Rafa Villar (Cee, Galicia, 1968 - ) is a Galician writer noted especially in the field of poetry. He has a degree in Galician-Portuguese Philology from the Universidade de Santiago de Compostela, and works in the linguistic normalization service of the Confederación Intersindical Galega. He was spokesman for the national operator of the Plataforma Nunca Máis and part of the directive of the Galician Writers Association. He is a member of the Batallón Literario da Costa da Morte and was also one of the founders and promoters of the publishing firm Letras de Cal.

He began to become known in the year 1991, when he won the Premio Fermín Bouza Brey for new authors with Liques da Memoria.

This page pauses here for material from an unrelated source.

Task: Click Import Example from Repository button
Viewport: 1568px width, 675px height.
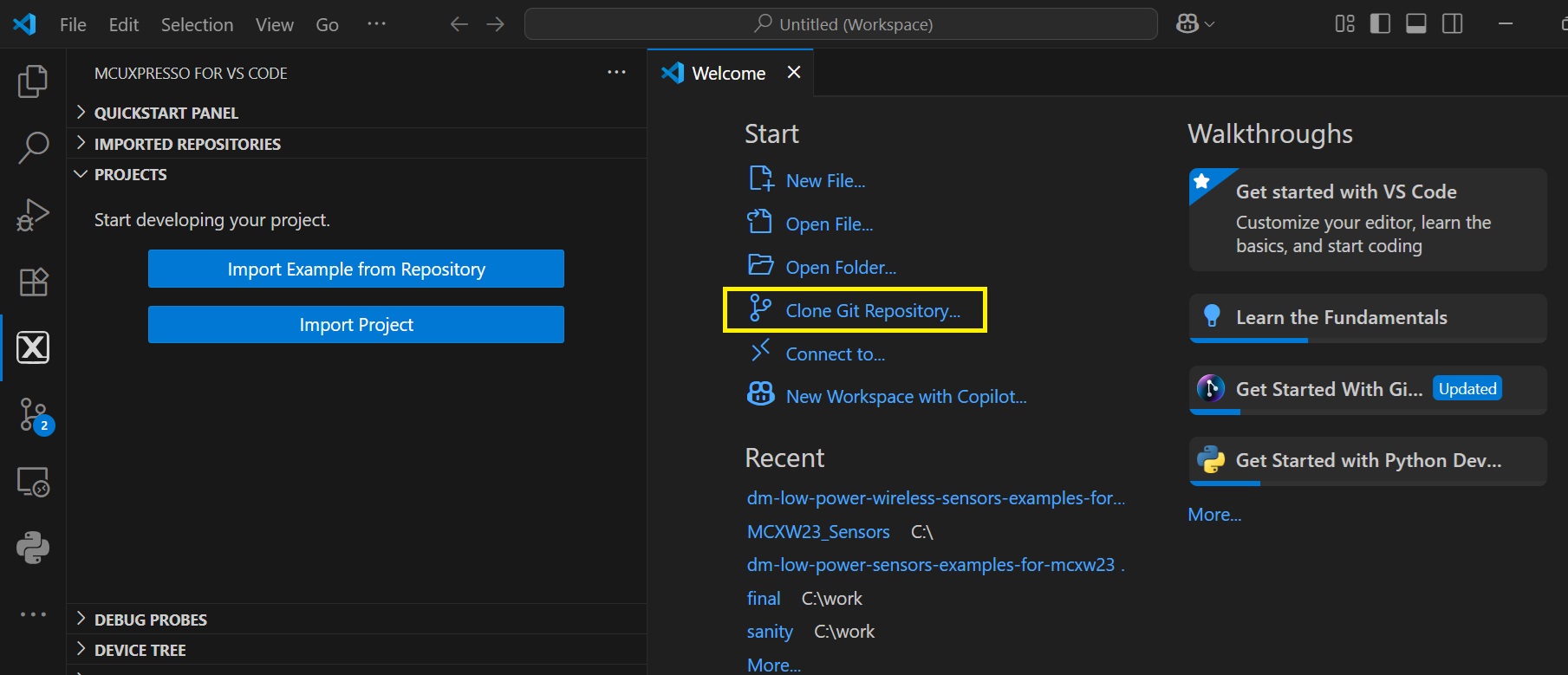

He is interested in alternative publishing formats, and was one of the first Galician authors to digitize their works. He has his own personal website, Mares de Simbad, where he offers part of his body of poetry along with articles on the topic of creating and editing literature. He also participated in the creation of the digital publisher Retagarda Edicións, which offers books on disk. He won the Premio Cómaros Verdes, awarded by the city of Vilagarcía de Arousa, for his book Casa ou sombra. As a narrator, he won the Premio Curuxa do Humor for short stories.

In 2006, he won the Premio Eusebio Lorenzo Baleirón for the Galician poem, Escoración dos días.

He is currently a Galician Nationalist Bloc town councillor in Santiago de Compostela and a prominent member of the Galician Movement for Socialism.